New Zealand is extending the duration of cuts in fuel excise tax, road user charges and public transport fares by five months until the end of January, as families struggle with higher living costs amid strong inflationary pressures.
New Zealand petrol prices, like elsewhere, have risen sharply since Russia’s attack on Ukraine started in February, contributing to significant inflation. Food prices rose 1.2 per cent in June, while they rose 6.6 per cent from the same month last year.
New Zealand will continue its cut to fuel excise until 2023.Credit:Eddie Jim
“There’s no easy fix for the cost of living, but we’re taking a range of actions to ease the pressure on families,” Finance Minister Grant Robertson said.
“We want Kiwis to have some certainty over the coming months in the face of volatile prices at the pump.”
The New Zealand government in March cut the fuel excise tax by 25 cents a litre and road user charges – a charge levied on diesel vehicle users – by as much for three months.

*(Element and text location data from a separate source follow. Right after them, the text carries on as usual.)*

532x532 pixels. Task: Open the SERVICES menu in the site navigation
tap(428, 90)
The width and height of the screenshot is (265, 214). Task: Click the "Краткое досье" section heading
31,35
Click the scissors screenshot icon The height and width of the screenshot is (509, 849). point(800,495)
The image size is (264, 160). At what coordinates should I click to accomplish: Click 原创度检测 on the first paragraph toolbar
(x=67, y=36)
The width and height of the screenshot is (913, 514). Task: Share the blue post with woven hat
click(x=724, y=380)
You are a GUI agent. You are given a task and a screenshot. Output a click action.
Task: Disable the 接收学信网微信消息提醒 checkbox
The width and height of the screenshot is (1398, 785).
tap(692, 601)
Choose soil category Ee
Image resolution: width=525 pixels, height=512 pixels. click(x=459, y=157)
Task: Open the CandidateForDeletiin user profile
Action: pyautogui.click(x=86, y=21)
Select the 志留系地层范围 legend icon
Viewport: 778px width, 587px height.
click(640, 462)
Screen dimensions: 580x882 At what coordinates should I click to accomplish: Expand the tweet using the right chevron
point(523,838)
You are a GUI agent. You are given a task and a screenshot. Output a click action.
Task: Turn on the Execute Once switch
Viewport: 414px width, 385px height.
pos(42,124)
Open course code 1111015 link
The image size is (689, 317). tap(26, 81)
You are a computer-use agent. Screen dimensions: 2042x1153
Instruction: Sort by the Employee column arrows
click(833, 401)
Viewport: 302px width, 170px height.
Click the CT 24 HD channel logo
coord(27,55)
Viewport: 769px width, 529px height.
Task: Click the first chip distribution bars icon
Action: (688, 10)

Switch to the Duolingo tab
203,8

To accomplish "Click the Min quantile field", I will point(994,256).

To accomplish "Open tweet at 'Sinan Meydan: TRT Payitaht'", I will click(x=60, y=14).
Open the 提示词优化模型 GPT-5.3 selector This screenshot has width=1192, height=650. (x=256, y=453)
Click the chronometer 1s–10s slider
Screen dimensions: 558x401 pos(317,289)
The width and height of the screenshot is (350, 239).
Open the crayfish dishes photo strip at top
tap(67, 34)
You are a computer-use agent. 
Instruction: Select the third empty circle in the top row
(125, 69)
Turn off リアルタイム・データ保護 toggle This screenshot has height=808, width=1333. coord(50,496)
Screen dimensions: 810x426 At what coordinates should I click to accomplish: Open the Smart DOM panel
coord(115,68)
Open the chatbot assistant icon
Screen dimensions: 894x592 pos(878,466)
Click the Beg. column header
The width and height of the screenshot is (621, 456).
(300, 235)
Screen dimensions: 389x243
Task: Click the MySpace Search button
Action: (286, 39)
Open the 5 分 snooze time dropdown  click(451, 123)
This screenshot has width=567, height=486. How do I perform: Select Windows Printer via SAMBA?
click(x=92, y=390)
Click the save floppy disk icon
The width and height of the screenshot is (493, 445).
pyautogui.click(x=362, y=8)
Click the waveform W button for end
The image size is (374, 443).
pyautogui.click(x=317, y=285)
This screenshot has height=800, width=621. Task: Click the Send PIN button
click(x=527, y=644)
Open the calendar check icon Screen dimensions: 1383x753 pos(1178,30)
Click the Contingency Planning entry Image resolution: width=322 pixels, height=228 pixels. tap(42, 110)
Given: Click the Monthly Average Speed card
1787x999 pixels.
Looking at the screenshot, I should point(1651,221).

Australia followed a fortnight later, with then prime minister Scott Morrison using his pre-election budget to slash fuel excise by 22 cents a litre. That reduction is due to finish in late September.
New Zealand’s temporary measure was already extended in May until mid-August. Authorities say the changes will reduce the cost of filling up a 40-litre tank of petrol by more than NZ$11 ($10) and a 60-litre tank by more than NZ$17.
Half-price public transport fares, also introduced in March, will continue until next year.
The Treasury estimates the combined impact of the policy will reduce headline inflation by 0.5 percentage points in the June quarter, Robertson said.
But he warned inflation would likely “stay for some time at levels higher than we have seen in recent years” even as economists forecast it would peak in the June quarter.
On Wednesday, the Reserve Bank of New Zealand delivered its sixth straight interest rate rise and signalled it remained comfortable with its planned aggressive tightening path to restrain runaway inflation.